I love dips. That's the truth. I love cold dips, hot dips, creamy dips, chunky dips - you name it and I am there brandishing chip/cracker/veggie/whatever dipping instrument is closest. I could have a party of nothing but dips...maybe someday I will. And this one will be at that party.
This dip has all of the classic and delicious flavors of a Reuben sandwich baked up into a delicious creamy dip. It is seriously like a meal in dip form. Mmmmm.
The deli-favorite mother of this dip (or I guess it would be the father, since it's named Reuben? Sure!) has such a tasty combination of textures and flavors. The corned beef is savory and tender, the sauerkraut adds crunch and tang, and the cheese makes it melty and so gooey good. And you know what? This dip is the SAME WAY! Plus you can munch on it at a party as an appetizer, and whoever heard of serving a Reuben sandwich as an appetizer? No one...that's why they made it a dip.

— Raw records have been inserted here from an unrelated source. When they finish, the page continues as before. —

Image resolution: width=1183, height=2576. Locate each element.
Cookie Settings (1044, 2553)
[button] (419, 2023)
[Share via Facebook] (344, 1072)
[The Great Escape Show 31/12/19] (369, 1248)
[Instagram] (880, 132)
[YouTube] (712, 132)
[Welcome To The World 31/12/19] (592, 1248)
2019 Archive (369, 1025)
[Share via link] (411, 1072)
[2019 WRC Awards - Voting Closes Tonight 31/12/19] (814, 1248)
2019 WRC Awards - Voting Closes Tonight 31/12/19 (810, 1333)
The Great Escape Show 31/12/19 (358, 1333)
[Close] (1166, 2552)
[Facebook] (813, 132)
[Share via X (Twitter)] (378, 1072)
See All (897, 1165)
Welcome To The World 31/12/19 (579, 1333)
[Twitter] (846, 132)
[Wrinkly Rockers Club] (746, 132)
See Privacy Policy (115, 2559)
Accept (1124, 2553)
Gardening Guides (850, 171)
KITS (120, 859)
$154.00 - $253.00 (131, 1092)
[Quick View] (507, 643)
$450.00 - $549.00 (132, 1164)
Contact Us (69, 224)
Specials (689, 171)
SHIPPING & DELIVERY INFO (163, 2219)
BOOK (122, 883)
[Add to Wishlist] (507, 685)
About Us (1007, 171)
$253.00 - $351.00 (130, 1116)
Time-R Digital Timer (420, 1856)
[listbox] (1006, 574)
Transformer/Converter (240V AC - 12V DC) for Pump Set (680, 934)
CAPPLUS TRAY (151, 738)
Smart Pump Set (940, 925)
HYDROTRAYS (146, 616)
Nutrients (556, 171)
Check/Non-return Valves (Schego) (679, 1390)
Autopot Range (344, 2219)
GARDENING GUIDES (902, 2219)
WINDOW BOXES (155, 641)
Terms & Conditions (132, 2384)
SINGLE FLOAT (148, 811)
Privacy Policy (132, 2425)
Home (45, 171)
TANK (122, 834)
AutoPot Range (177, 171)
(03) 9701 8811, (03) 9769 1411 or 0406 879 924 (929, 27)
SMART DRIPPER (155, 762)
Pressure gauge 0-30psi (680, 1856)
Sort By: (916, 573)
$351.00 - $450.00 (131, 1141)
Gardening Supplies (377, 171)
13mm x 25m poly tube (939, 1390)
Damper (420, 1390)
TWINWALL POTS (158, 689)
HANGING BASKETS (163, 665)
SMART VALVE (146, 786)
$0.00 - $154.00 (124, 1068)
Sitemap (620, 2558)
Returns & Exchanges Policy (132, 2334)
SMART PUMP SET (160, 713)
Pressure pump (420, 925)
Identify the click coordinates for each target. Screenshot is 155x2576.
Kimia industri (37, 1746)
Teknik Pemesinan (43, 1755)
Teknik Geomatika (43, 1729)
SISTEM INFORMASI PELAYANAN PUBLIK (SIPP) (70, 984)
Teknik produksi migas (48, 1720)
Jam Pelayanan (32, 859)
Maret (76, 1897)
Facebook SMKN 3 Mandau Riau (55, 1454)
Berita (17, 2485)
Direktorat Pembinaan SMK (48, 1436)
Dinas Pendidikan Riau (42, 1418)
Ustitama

Note: I was bringing this to a big party, so the quantities I use in these pictures are double what's written in the recipe. Doubling it makes A LOT of dip. Like...probably enough for 25+ people.
Thoroughly drain your sauerkraut and give it a quick chop.
Dice up your corned beef too!
I also might have fed a tiny bit of meat to Charlie...how could I say no to that face!
Shred up your cheeses and reserve a little bit of each for the topping.
Combine all ingredients in a big bowl (except for your reserved cheese), and mix!
Transfer the mixture to a baking dish and top with the reserved cheese. Bake at 350 for about 35 minutes, until cheese is melted and top is golden brown. You can hit it under the broiler for a couple minutes at the end to crisp up the top if you'd like.
Triscuits are the perfect dipping vessel because they're pretty sturdy so you can really dig into the dip, but you can also serve it with cocktail rye bread (so cute and tiny!) or your favorite bread.
Yummy noises await you!
- 28 oz sauerkraut, well-drained & chopped
- 1/2 lb sliced corned beef (from the deli), chopped
- 8 oz Swiss cheese, shredded
- 4 oz cheddar cheese, shredded
- 3/4 cup light mayo
- 1 Tbsp yellow mustard
- Triscuits, for serving
Combine all ingredients in a large mixing bowl. Pour into a baking dish coated with nonstick spray.
Bake at 350 for about 35 minutes, until cheese is melted and top is golden brown. If desired, broil for a couple minutes at the end to crisp up the top. Serve with Triscuits.
To keep it totally gluten-free, serve with your favorite gluten-free crackers instead of Triscuits.